GDPR stands for General Data Protection Regulation, and from May 25 it provides enhanced data protection rights to EU citizens. In the future, the legislation is predicted to move beyond Europe, particularly in light of recent cases where established analytics companies have been accused of obtaining and using people’s data without their consent.
As people become more wary of how their data is being stored and used, we expect that more stringent laws such as GDPR will come into play elsewhere in the world.
If you are a business and have a website, mailing list, shop or any kind of facility for collecting and/or processing data (which is virtually every business), you should be aware of GDPR and what you should do to be compliant.
- Consult a lawyer or legal firm’s advice if you are in the data collection or processing business.
- Apply logic to the new policies. With every decision, think about the risk to you/your business and whether you need full overhauls of privacy policies or just tweaks. Most countries already have data protection laws, so if your business complies with existing laws, the GDPR update is simply a further tightening of what’s already in place.
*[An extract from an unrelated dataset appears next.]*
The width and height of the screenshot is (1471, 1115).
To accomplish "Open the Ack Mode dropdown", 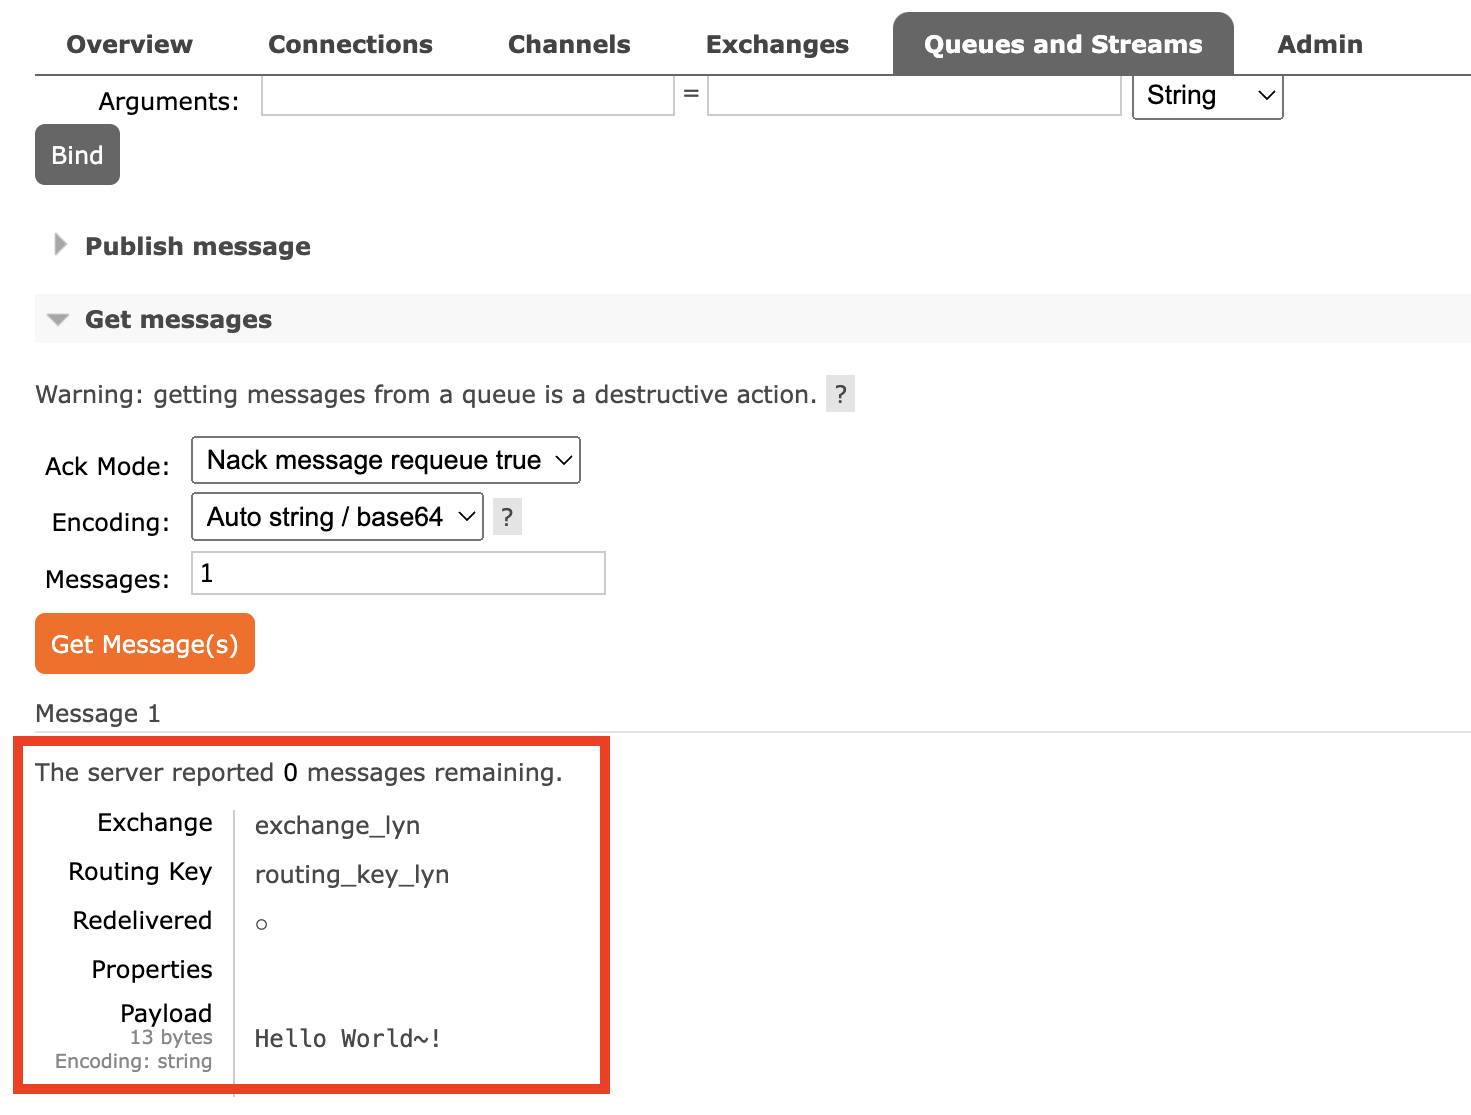I will [386, 460].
- Don’t panic. These new laws are good for all of us! The new legislation gives the power of information back to the people that should have it: you!
- Making large organisations compliant presents the biggest challenge, where there is a lot of information stored in numerous places and managed by many groups. If this is you, consider how your business can maintain stringent data policies. What tweaks need to be made to your existing technology? What training will your teams need and what permissions will need altering for consumers? You’ll also need to look into what governance tools you can use to catch instances of PII (public identifiable information) leakage, as well as maintaining data quality and accuracy.
- Take a look at Sparkline’s Web and Mobile analytics auditor to help enhance the quality of your data and limit PII leakage in scalable ways.
Disclaimer: Sparkline are data people, not legal people. We recommend that you seek proper legal advice for any business decisions, just as we did!